Cutover — the quiet weekend.
By now the “big weekend” everyone feared is an anticlimax, which is the goal. The data is already in the cloud. Cutover is mostly flipping the last mail routing, doing a final delta sync of files changed that week, and pointing the line-of-business apps at their new home. We do it out of hours, with a tested rollback for each piece, and we’re on hand first thing Monday.
The measure of a good cutover is that the Monday-morning support queue is boring: a few password prompts, someone who needs their signature re-added, the usual. Not a queue full of “I can’t get my email.”
The week after — decommission, deliberately.
Here’s the discipline that separates a finished migration from a half-done one: don’t switch the old server off on Monday. Leave it running, but read-only, for two to four weeks. It’s your safety net — the place you go if someone says “where’s the file from March?” and it didn’t come across.
Once that window passes with no surprises, then you decommission properly: securely wipe the old kit, cancel the things you were quietly still paying for, and update your documentation to reflect reality. Skipping this step is how firms end up paying for a server room they no longer use and an internet line sized for a building that’s now half-empty.

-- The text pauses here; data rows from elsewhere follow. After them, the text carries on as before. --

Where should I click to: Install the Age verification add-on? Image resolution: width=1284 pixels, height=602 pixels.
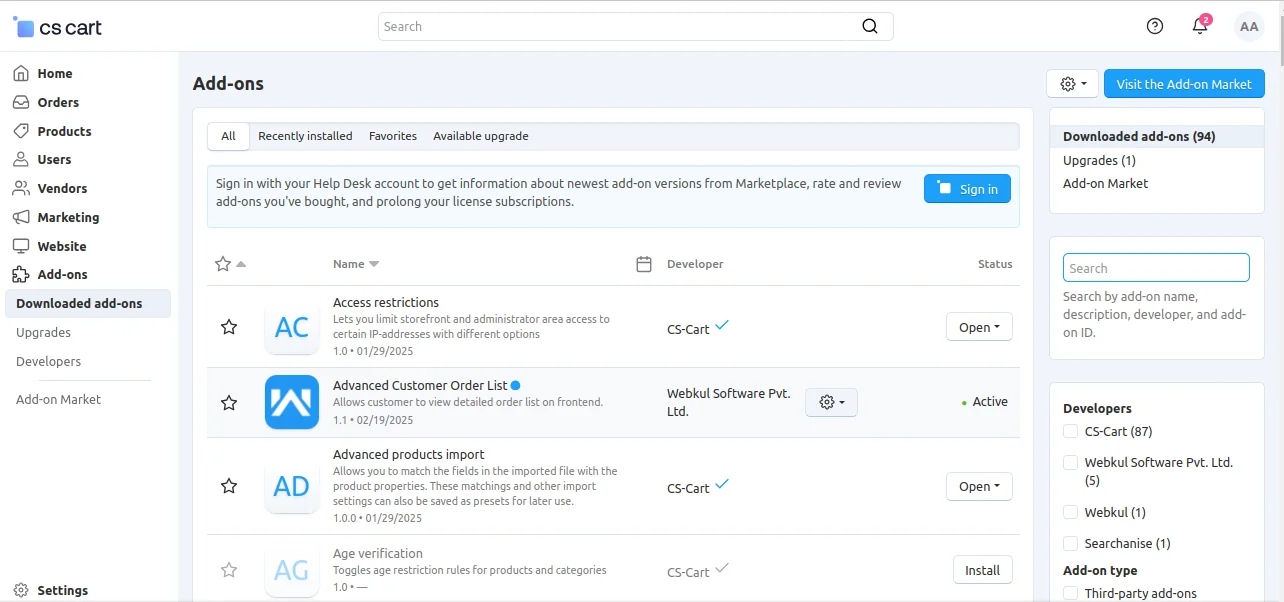(x=982, y=569)
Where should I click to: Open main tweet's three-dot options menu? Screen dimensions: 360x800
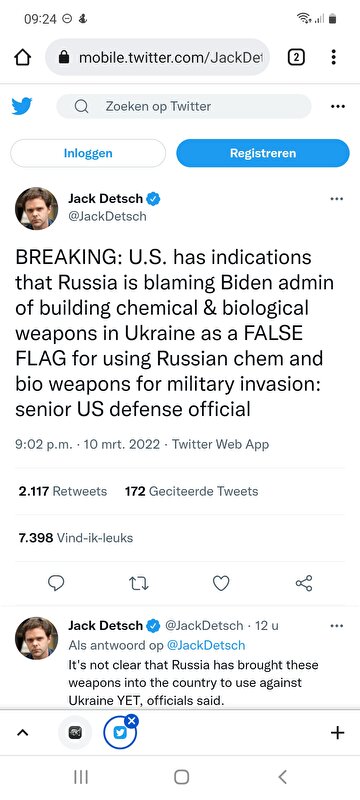[337, 199]
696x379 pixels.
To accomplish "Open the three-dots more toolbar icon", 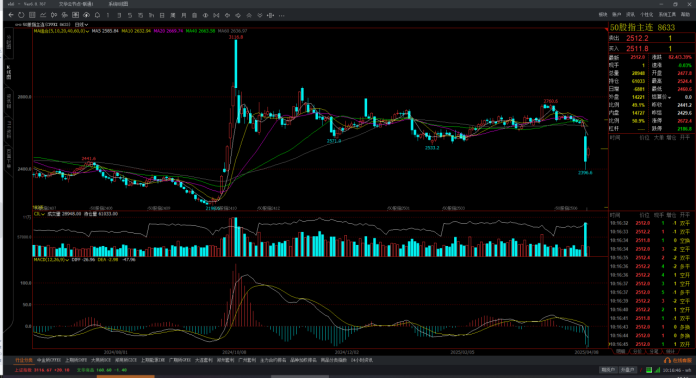I will click(281, 16).
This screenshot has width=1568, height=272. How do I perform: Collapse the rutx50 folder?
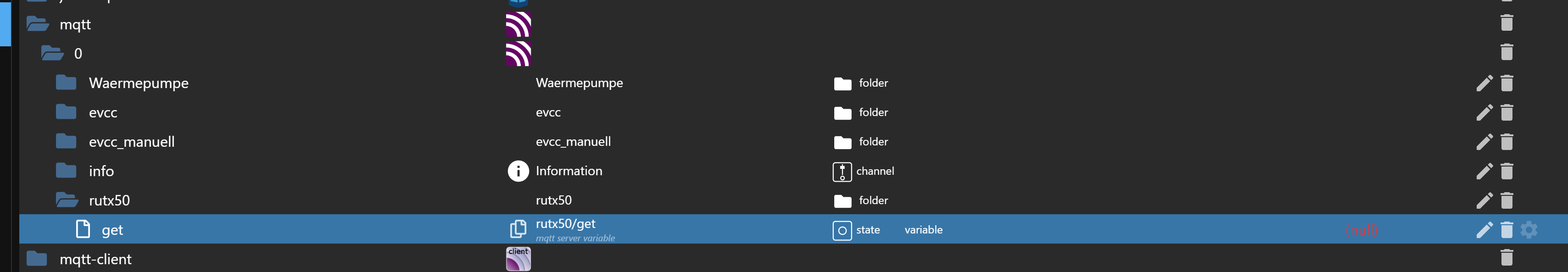tap(67, 200)
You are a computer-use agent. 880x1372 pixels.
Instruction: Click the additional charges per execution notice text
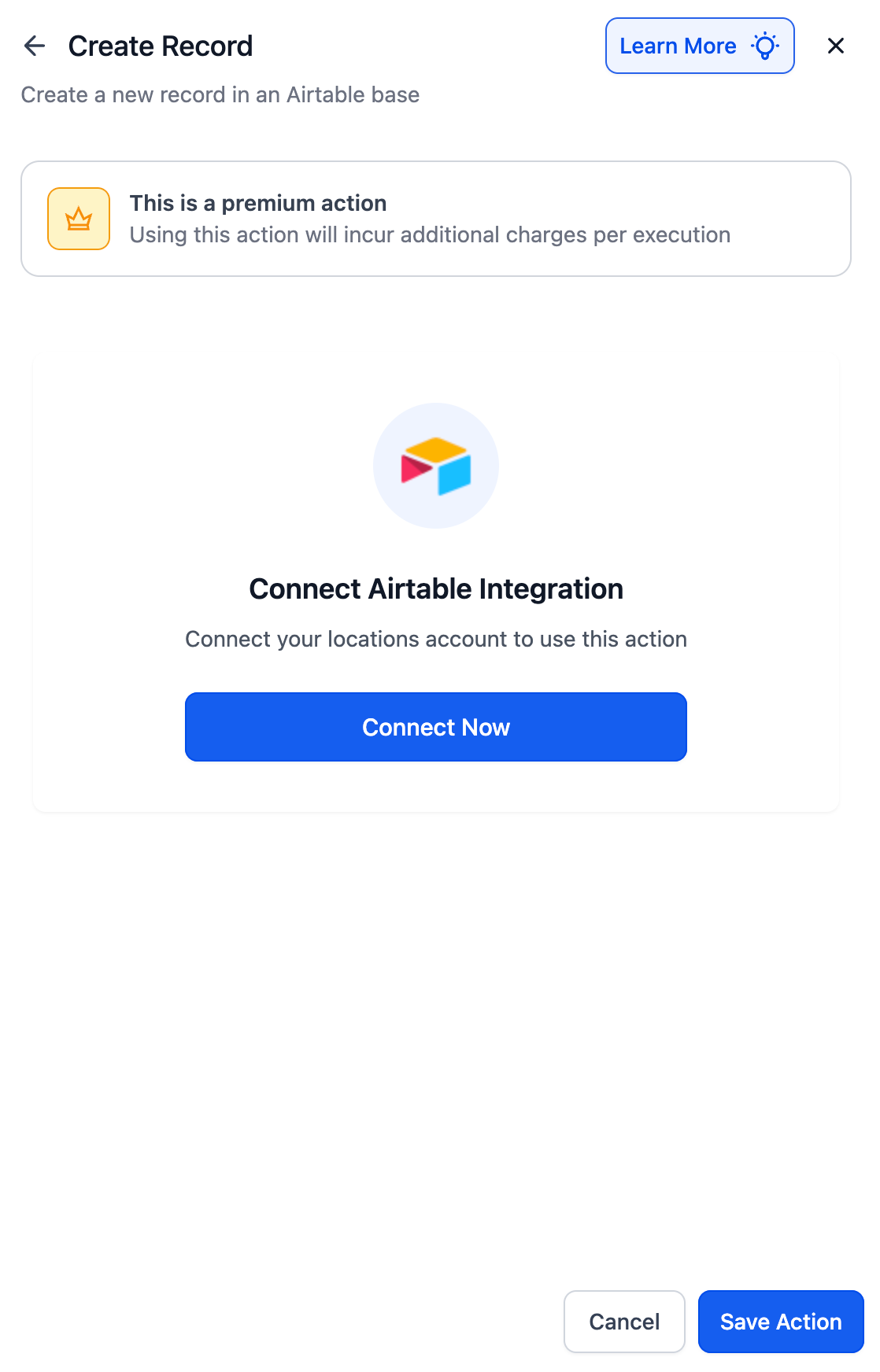coord(430,235)
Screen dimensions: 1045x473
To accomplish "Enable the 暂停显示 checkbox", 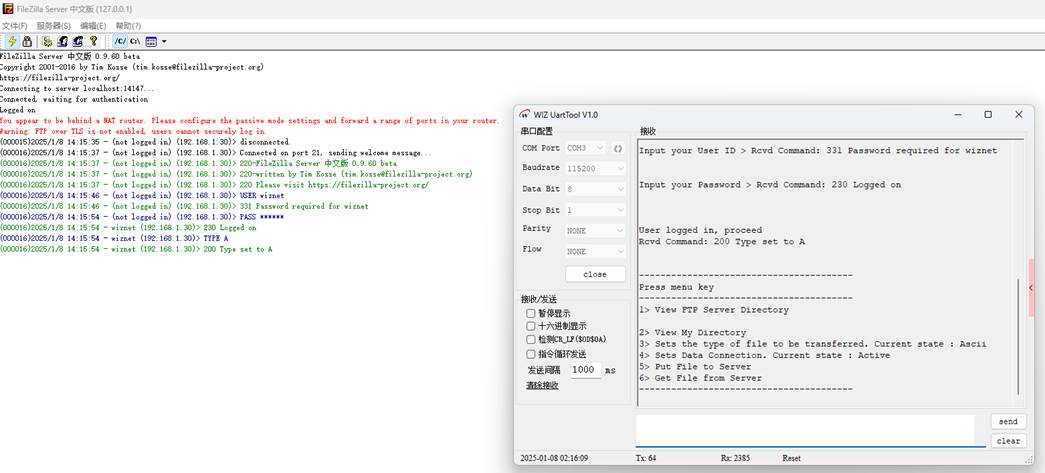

A migration you can feel is a migration that went wrong. The good ones are almost boring from the user’s chair — their email still works, their files are where they expect, and the only difference they notice is that things stopped breaking.
Where the real risks sit.
If you take one thing from this: the risk in an M365 migration is almost never the technology. Microsoft’s tooling for this is mature and well-trodden. The risk is in the things around it —
- the app nobody mentioned until cutover;
- the mailbox that’s too big to sync in the window you planned;
- the files migrated so badly that people can’t find anything and quietly start emailing documents to themselves again;
- and switching the old system off before you’re sure.
All four are killed by the same thing: proper discovery up front and a sequence that’s reversible at every step. That’s the whole method. Everything else is detail.